Fault diagnosis method

For the acquisition of the bearing vibration signal, we denote the collected high-dimensional signal by $x \in R^{N}$ based on the traditional Nyquist sampling theorem, while the low-dimensional compressed signal is denoted by $y \in R^{M}$ based on the compressed sampling theory. According to the compressed sensing theory, a high-dimensional signal x should correspond to a one-to-one low-dimensional signal y (shown in Figure 2). If we denote the observation matrix corresponding to the compressed sampling way by $Φ \in R^{M \times N}$ , then we can obtain $y = Φ \cdot x$ .

Figure 2.

Relationship between the traditional sampling and compressed sampling.

We define $D_{0}$ as the over-complete dictionary trained with the historical operating data of the bearing in a normal state and $D_{i}$ (i = 1, 2, …, n) as the over-complete dictionary trained with the signals in fault state i.
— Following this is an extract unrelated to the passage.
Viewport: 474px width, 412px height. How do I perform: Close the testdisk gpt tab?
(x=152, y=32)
Each of these dictionaries is only available to the signals which have the same state with the corresponding training samples, meaning that the signals in other states cannot be decomposed sparsely on this dictionary. Expanding the high-dimensional signal x on the dictionaries $D_{i}$ (i = 0, 1, 2, …, n) as

x = D_{i} \cdot c_{i}, i = 0, 1, 2, \dots, n

(5)

where $c_{i}$ is the expansion coefficient vector of signal x on dictionary $D_{i}$ . According to the relation between x and y as $y = Φ \cdot x$ , we can obtain

y = Φ \cdot D_{i} \cdot c_{i}, i = 0, 1, 2, \dots, n

(6)

Defining ${\tilde{c}}_{i}$ as the estimate of the expansion coefficient vector $c_{i}$ , then the representation errors of the low-dimensional compressed signal on dictionary $D_{i}$ (i = 0, 1, 2, …, n) can be solved as

δ_{i} = ‖ y - Φ \cdot D_{i} \cdot {\tilde{c}}_{i} ‖_{2}, i = 0, 1, 2, \dots, n

(7)

Then, we can obtain n + 1 representation errors as $δ_{0}, δ_{1}, δ_{2}, \dots, δ_{n}$ .
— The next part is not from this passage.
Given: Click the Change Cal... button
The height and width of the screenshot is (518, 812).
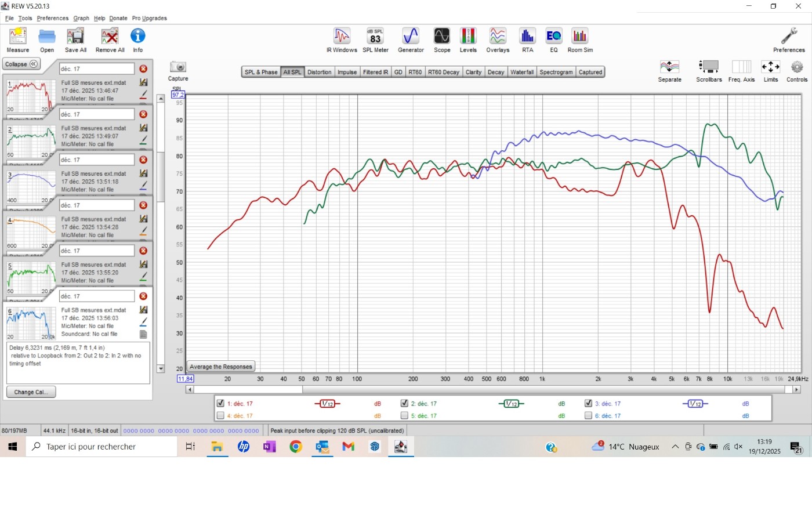Looking at the screenshot, I should pos(31,392).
For a low-dimensional compressed signal y, the representation errors $δ_{0}, δ_{1}, δ_{2}, \dots, δ_{n}$ corresponding to the dictionaries $D_{0}$ , $D_{1}$ , $D_{2}$ , …, $D_{n}$ , respectively, can be calculated. When the compressed signal y is sampled from the bearing in the normal state, then it can be represented sparsely only on the dictionary $D_{0}$ with the representation error as $δ_{0}$ . According to the characters of the dictionary by training, the error $δ_{0}$ would be the smallest one of all the representation errors, namely, $δ_{0} = min {δ_{0}, δ_{1}, δ_{2}, \dots, δ_{n}}$ . Meantime, the error $δ_{0}$ should be smaller. Ideally, it should be close to zero. Similarly, when the compressed signal y is sampled from the bearing in fault state p, $p \in {1, 2, \dots, n}$ , then it can be represented sparsely only on the dictionary $D_{p}$ with the representation error as $δ_{p}$ . In this case, the error $δ_{p}$ would be the smallest one of all the representation errors, namely, $δ_{p} = min {δ_{0}, δ_{1}, δ_{2}, \dots, δ_{n}}$ . Ideally, $δ_{p}$ should be close to zero.
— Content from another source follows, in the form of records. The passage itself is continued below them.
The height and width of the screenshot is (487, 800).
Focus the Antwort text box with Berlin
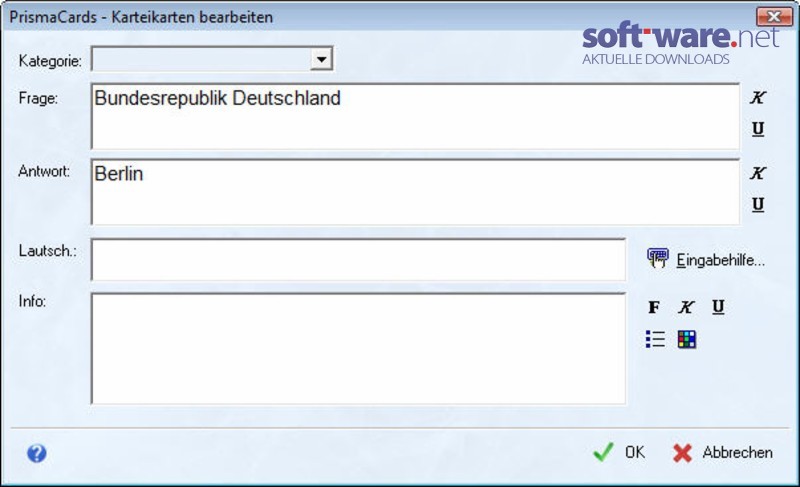pyautogui.click(x=415, y=192)
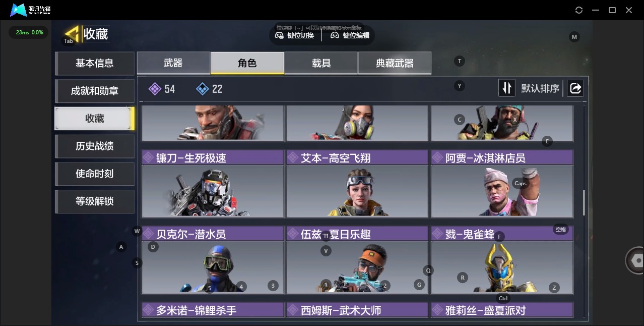Image resolution: width=644 pixels, height=326 pixels.
Task: Click the yellow back arrow beside 收藏
Action: (x=73, y=34)
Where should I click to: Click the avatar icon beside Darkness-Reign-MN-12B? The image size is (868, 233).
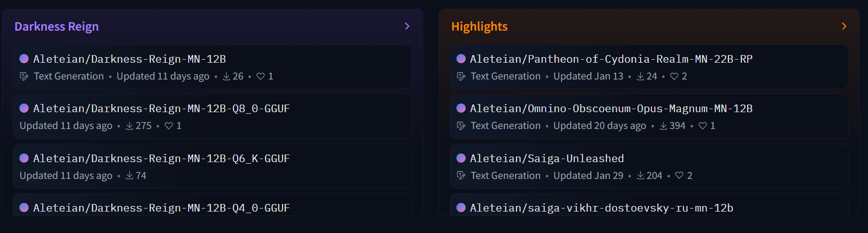click(x=24, y=59)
According to the above analysis, the bearing states can be identified by comparing the representation errors of the low-dimensional compressed signal on different dictionaries. The process of the proposed fault diagnosis method is shown in Figure 3, and the corresponding steps are as follows:

Acquiring the high-dimensional vibration signals when the bearing works in different states, which will be used as the training samples in dictionary learning;

Training the over-complete dictionaries ( $D_{0}$ , $D_{1}$ , $D_{2}$ , …, $D_{n}$ ) corresponding to the normal state, fault state 1, fault state 2, …, and fault state n, respectively, with some appropriate dictionary learning methods;

Setting the thresholds ( $τ_{0}$ , $τ_{1}$ , $τ_{2}$ , …, $τ_{n}$ ) of the signal representation errors corresponding to the bearing in the normal state, fault state 1, fault state 2, …, and fault state n, respectively, according to the prior knowledge;

Acquiring the low-dimensional vibration signals $y \in R^{M}$ by compressed sampling. Taking $Φ \in R^{M \times N}$ as the observation matrix, then the high-dimensional signal corresponding to low-dimensional signal y can be denoted by $x \in R^{N}$ and $y = Φ \cdot x$ ;

Representing the low-dimensional signal y on all the known dictionaries ( $D_{0}$ , $D_{1}$ , $D_{2}$ , …, $D_{n}$ ), respectively, and calculating the corresponding representation errors as $δ_{i} = ‖ y - Φ \cdot D_{i} \cdot {\tilde{c}}_{i} ‖_{2}, i = 0, 1, 2, \dots, n$ , where ${\tilde{c}}_{i}$ is the estimate of the expansion coefficient vectors of signal y on matrix $Φ D_{i}$ . Finding the smallest one of these errors as $δ$ , namely, $δ = min {δ_{0}, δ_{1}, δ_{2}, \dots, δ_{n}}$ ;

Estimating the state of the bearing:

When $δ = δ_{0}$ and $δ \leq τ_{0}$ , then the bearing is determined in the normal state;

When $δ = δ_{i}$ and $δ \leq τ_{i}$ , $i \in {1, 2, \dots, n}$ , then the bearing is determined in fault state i;

When $δ$ cannot satisfy any one of the above terms, then we determine the bearing in some unknown state.

Figure 3.

Flowchart of the proposed bearing fault diagnosis method.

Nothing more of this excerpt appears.